Please copy the lines below, exactly as they are, from the one with "This screenshot has" through the one with "the toggle switches", and leave out the pictures.

Entries shown:
········

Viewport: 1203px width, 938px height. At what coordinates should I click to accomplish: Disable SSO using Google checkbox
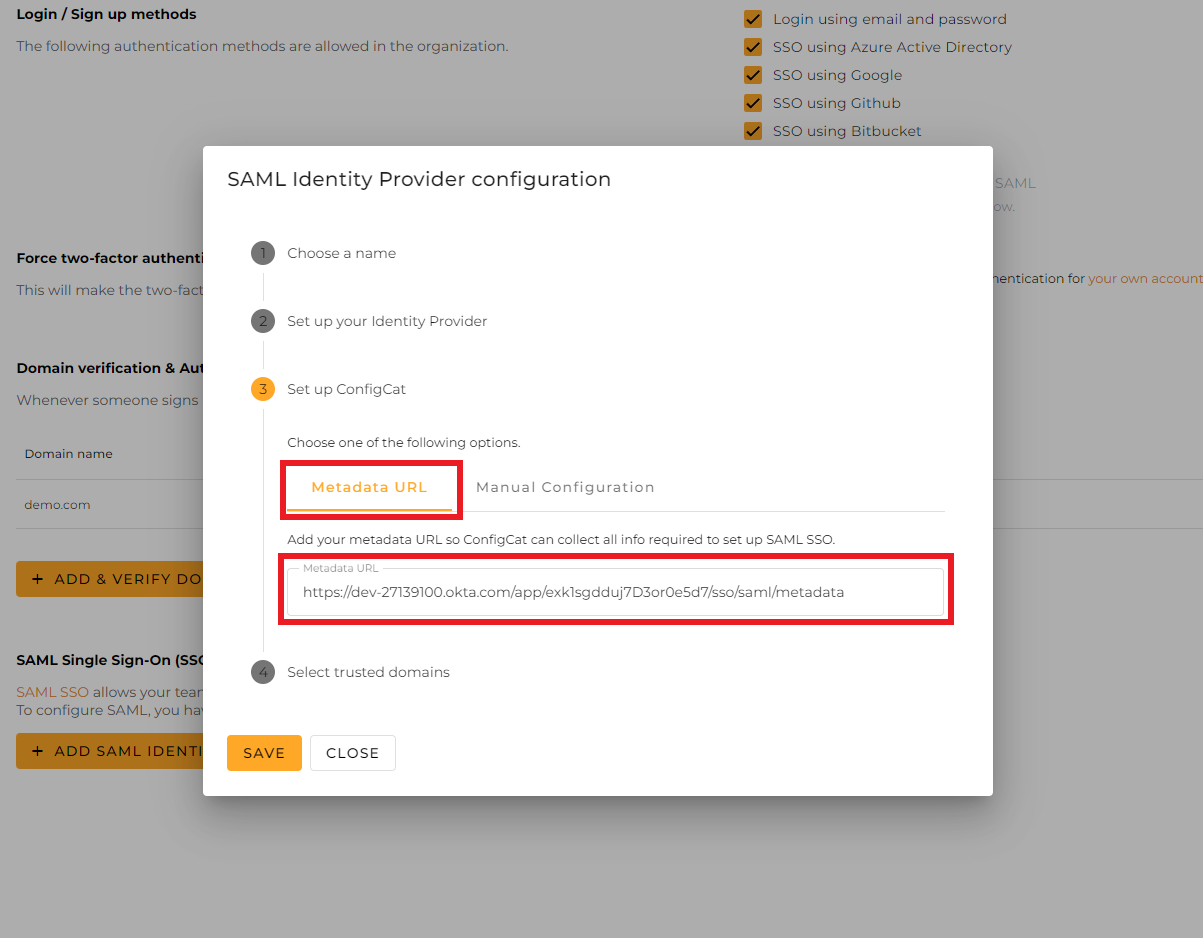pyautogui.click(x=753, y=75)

········

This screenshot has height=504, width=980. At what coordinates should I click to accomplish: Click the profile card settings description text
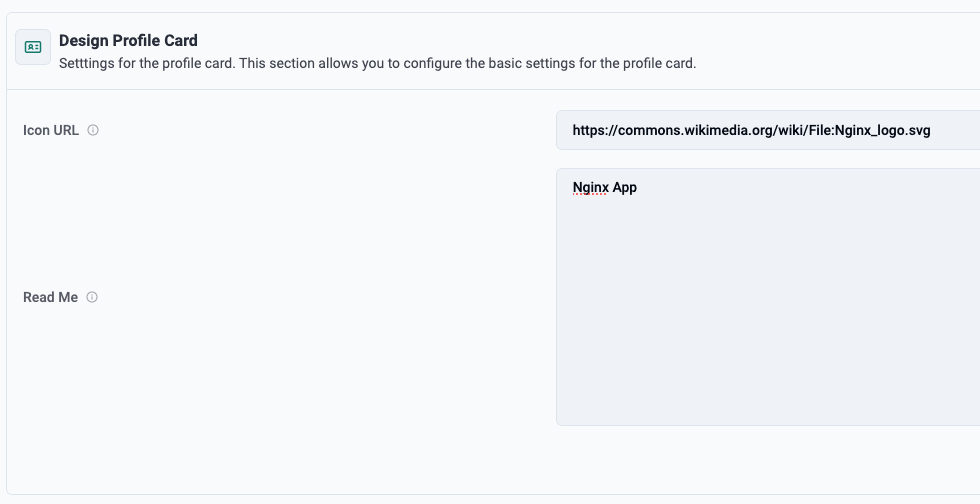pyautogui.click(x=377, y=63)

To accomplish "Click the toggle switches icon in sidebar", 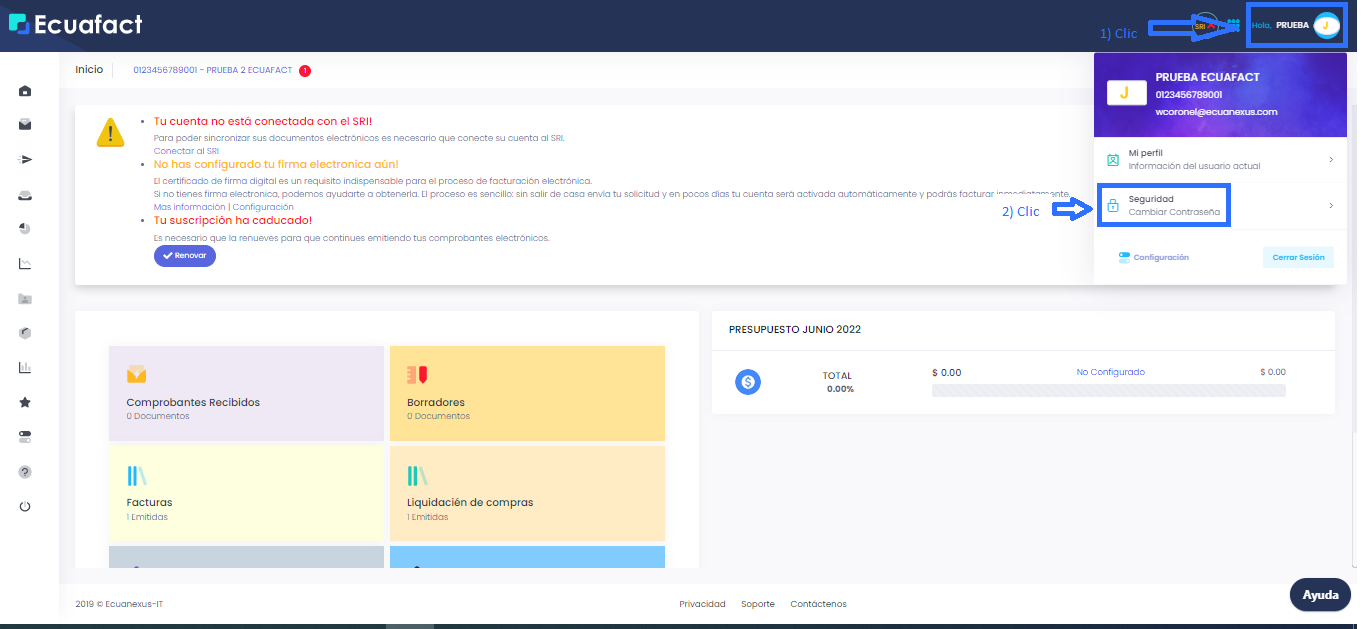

········

Exercise output:
This screenshot has height=504, width=980. At what coordinates should I click to accomplish: Click the profile card settings description text
pyautogui.click(x=377, y=63)

To accomplish "Click the toggle switches icon in sidebar", 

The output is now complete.